Data for processing

___

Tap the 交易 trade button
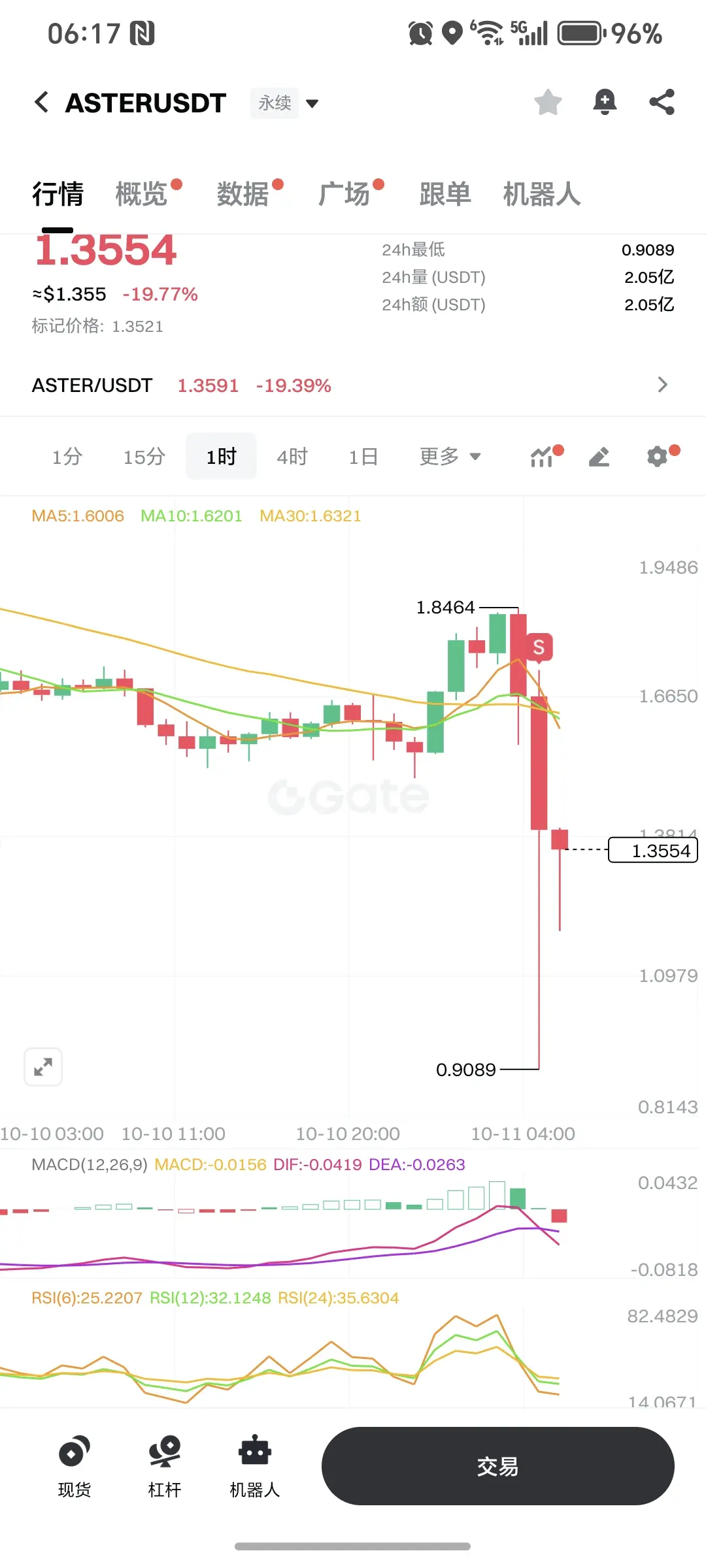This screenshot has width=706, height=1568. (x=498, y=1466)
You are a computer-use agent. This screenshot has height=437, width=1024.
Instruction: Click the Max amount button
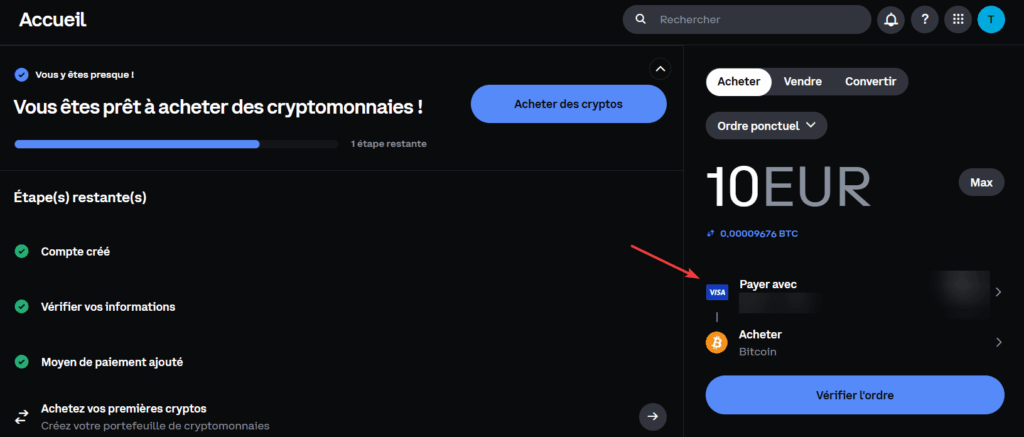coord(981,182)
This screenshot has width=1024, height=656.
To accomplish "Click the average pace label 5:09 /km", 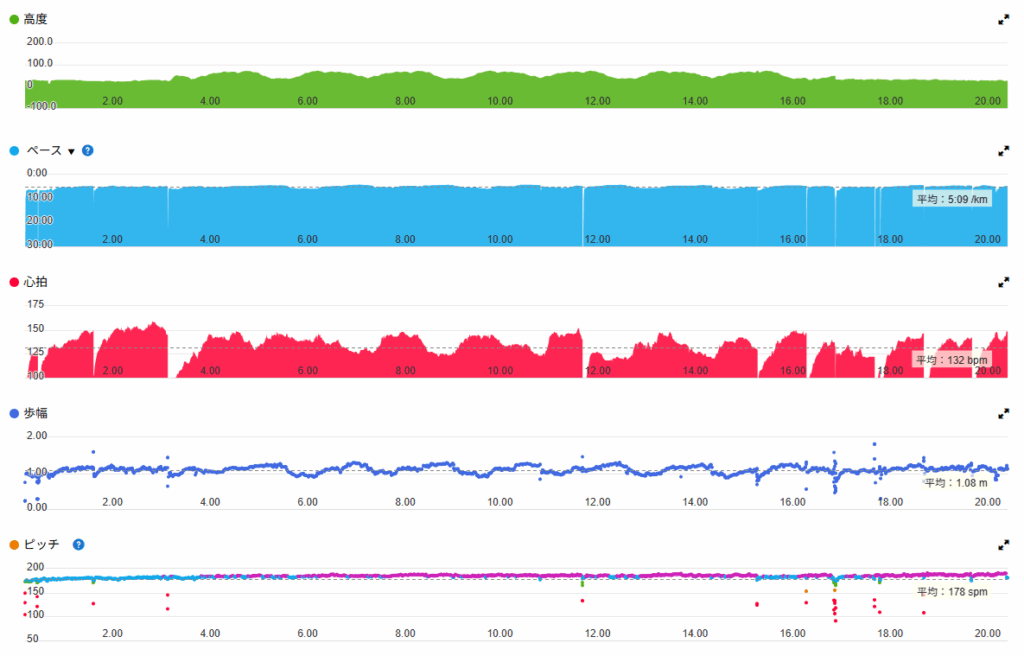I will point(953,199).
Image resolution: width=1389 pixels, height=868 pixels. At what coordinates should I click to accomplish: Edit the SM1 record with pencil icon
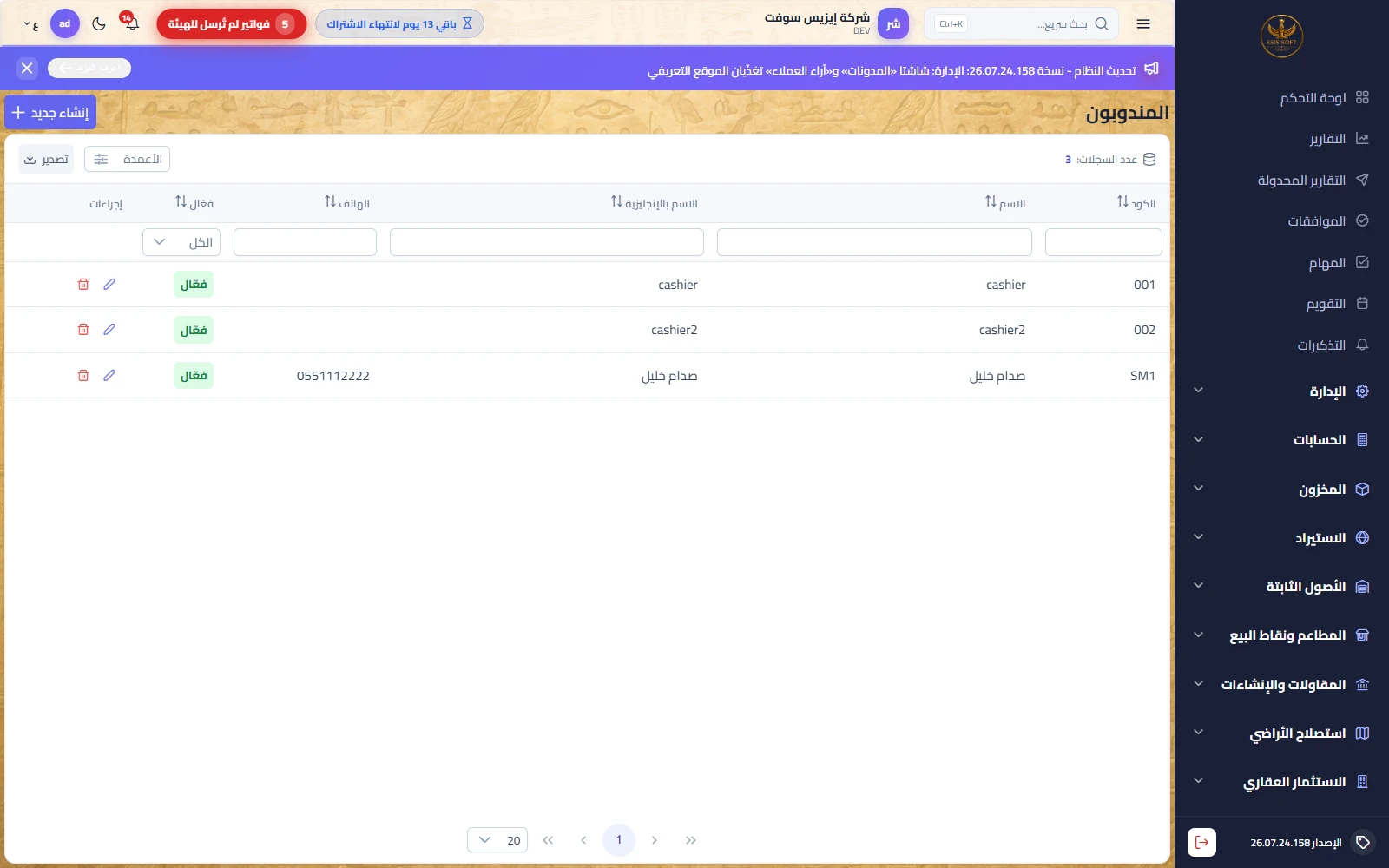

___

Exercise
Repeat exactly the lines from the first line of the records above through the line containing "This screenshot has width=1024, height=656.", both included. Leave out the pictures.

Response to the exercise
Tap the 交易 trade button
This screenshot has width=706, height=1568. (x=498, y=1466)
You are a computer-use agent. This screenshot has height=437, width=1024.
Instruction: Click the Max amount button
coord(981,182)
This screenshot has width=1024, height=656.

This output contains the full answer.